Thanks for the info Wanderer, I didn't know any of that! Sounds like an absolutely train wreck, glad they had the chance through video releases and technology to salvage the film.
cateyes
Warner Bros was the company that bankrolled both "Blade Runner" and "The Shining"... presumably, since they owned the rights to both movies, they figured it would be less expensive to create a new ending for "Blade Runner" by splicing together some outtakes from "The Shining" and tacking on a voice-over, rather than going out and shooting a new ending for real.
There is a big disconnect between the footage though - the bulk of "Blade Runner" is set in a world that is so polluted that it can barely support life... but the footage they used from "The Shining" implies that there is lush green woodland and pristine, untouched wilderness just a short drive out of town. Which makes you wonder why anyone would bother living in Los Angeles in the first place...
If you can afford it, the "Blade Runner" box set is quite an insightful look into the filmmaking process - it includes all three major cuts of the movie so you can compare the differences and decide for yourself which version is the best... as well as a brutally honest "making of" documentary called "Dangerous Days", which actually runs longer than the film itself!
"Blade Runner" is something of an odd duck - it's an extremely unfaithful adaptation of the novel, but I still consider it to be a brilliant adaptation because it remains so true to the central themes of the book, and in some ways, expresses them with more eloquence and compassion than the original.

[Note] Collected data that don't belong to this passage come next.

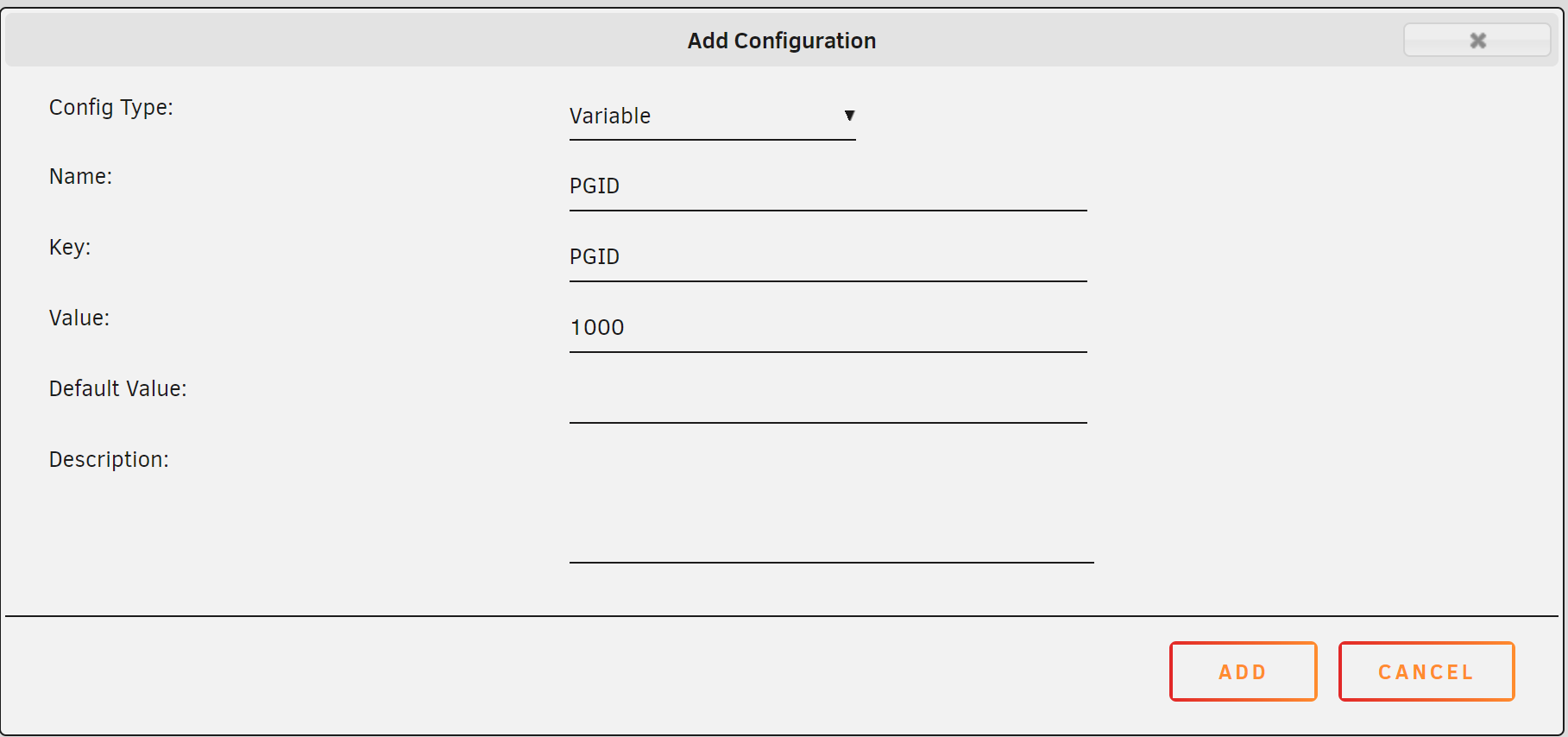Focus the empty Default Value field

[828, 399]
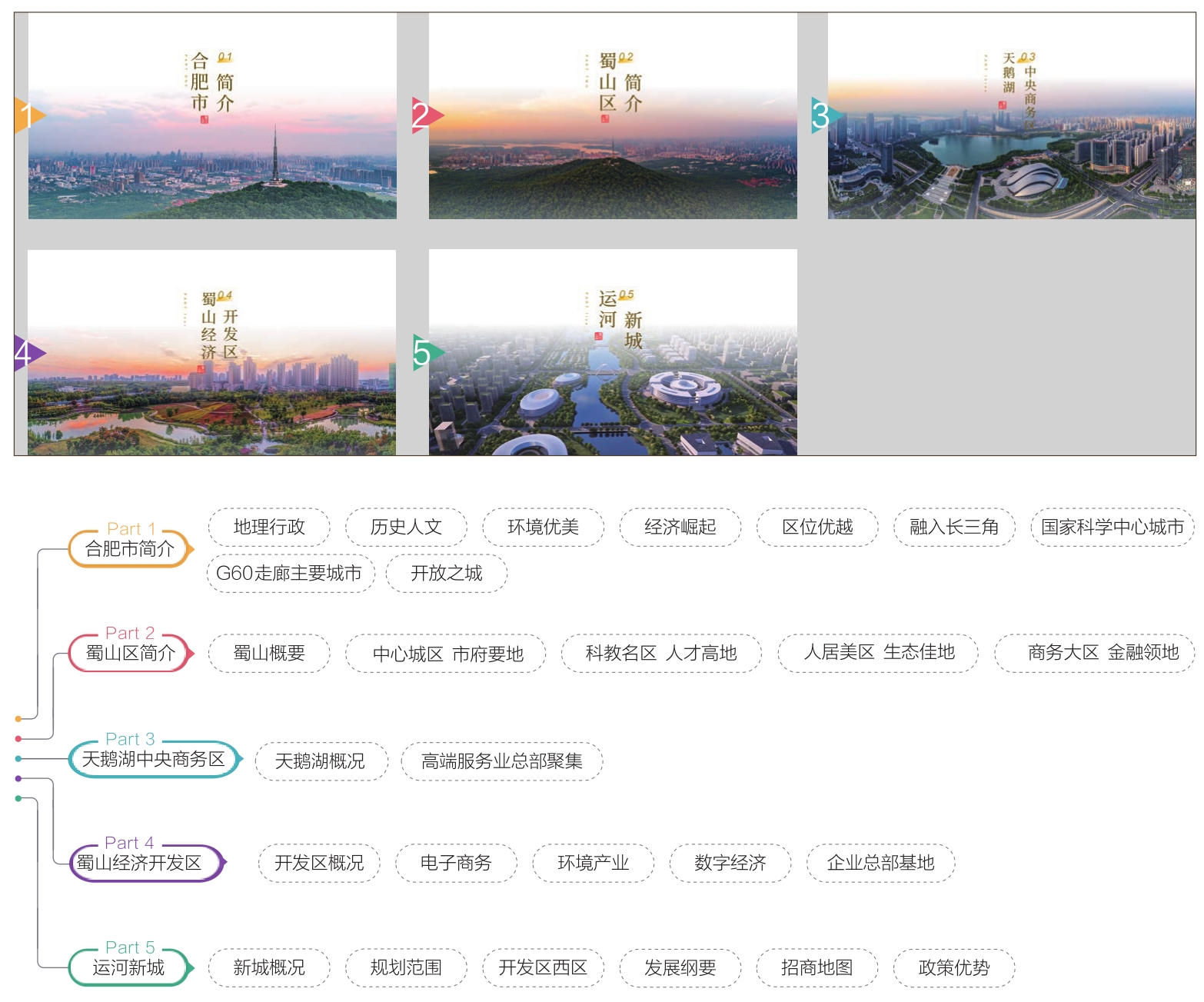Screen dimensions: 1204x1002
Task: Click the 政策优势 tag
Action: pyautogui.click(x=954, y=967)
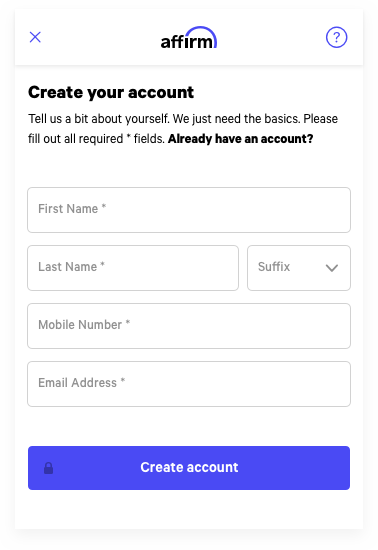
Task: Expand the Suffix chevron arrow
Action: [332, 268]
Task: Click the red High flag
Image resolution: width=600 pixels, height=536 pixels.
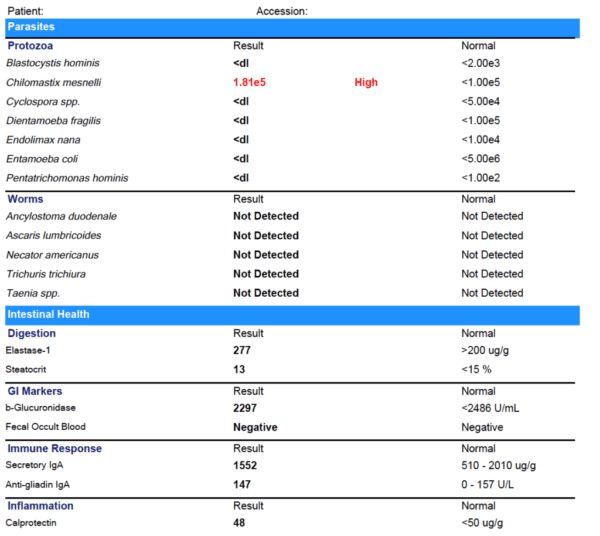Action: pyautogui.click(x=366, y=82)
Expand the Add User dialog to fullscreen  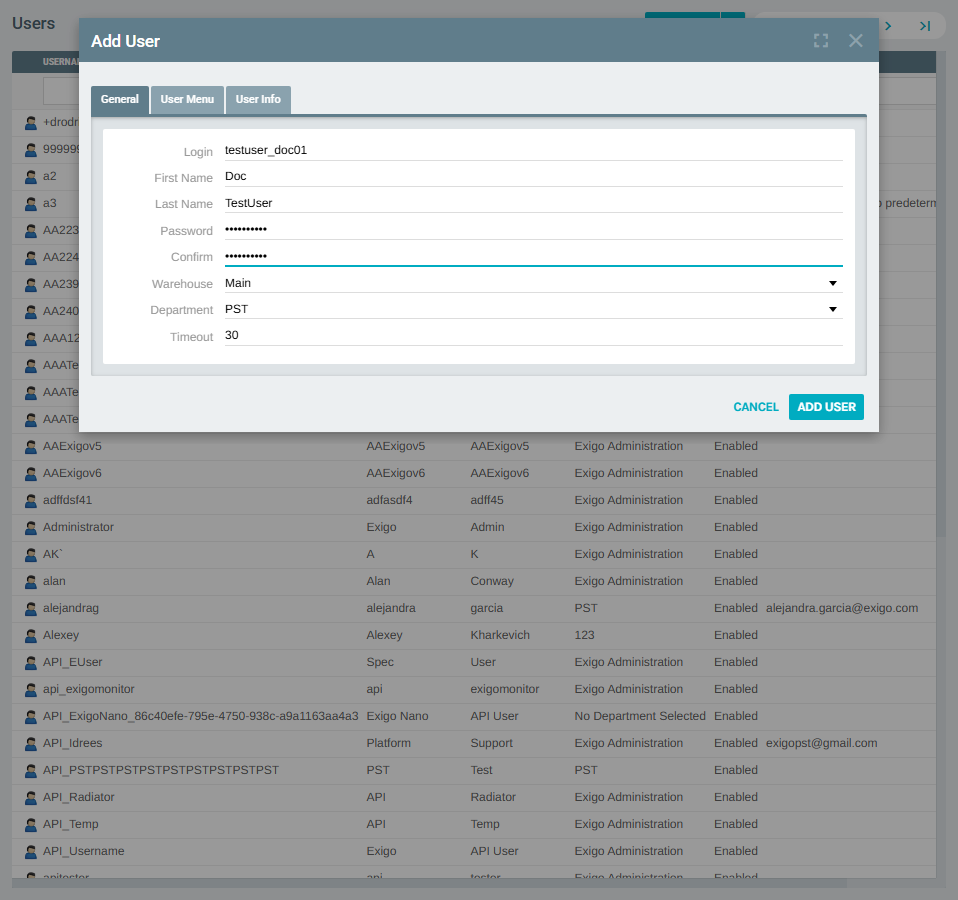tap(821, 40)
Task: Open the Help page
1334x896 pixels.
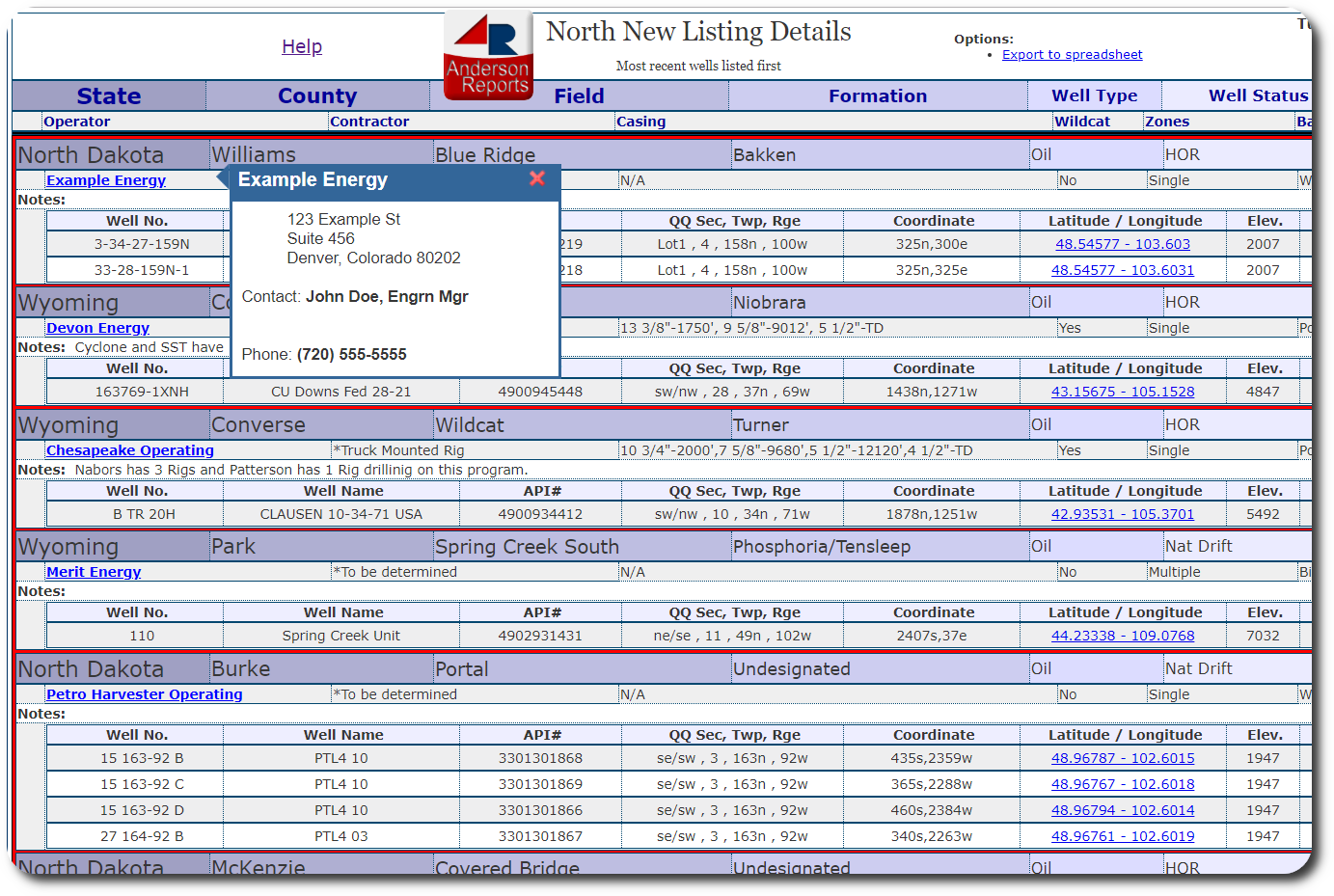Action: 302,46

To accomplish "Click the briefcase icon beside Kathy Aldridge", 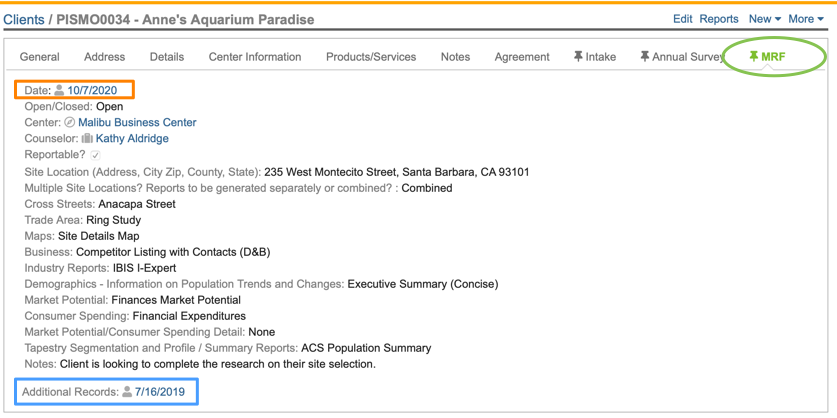I will [87, 139].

I think the thing that most struck me about the novel (and it's the aspect of Dick's writing that gets lost the most in adaptations) is it's sense of humour - the way in which Dick takes incredibly depressing and soul destroying circumstances and writes about them in such a way you can't help but laugh.
Perhaps this dichotomy is something only the printed page can achieve... of all the various films made of his novels ("Blade Runner", "Total Recall", "Minority Report", "Paycheck", "Screamers", "Impostor") only "A Scanner Darkly" really came close to capturing the humour that is there in Dick's writing.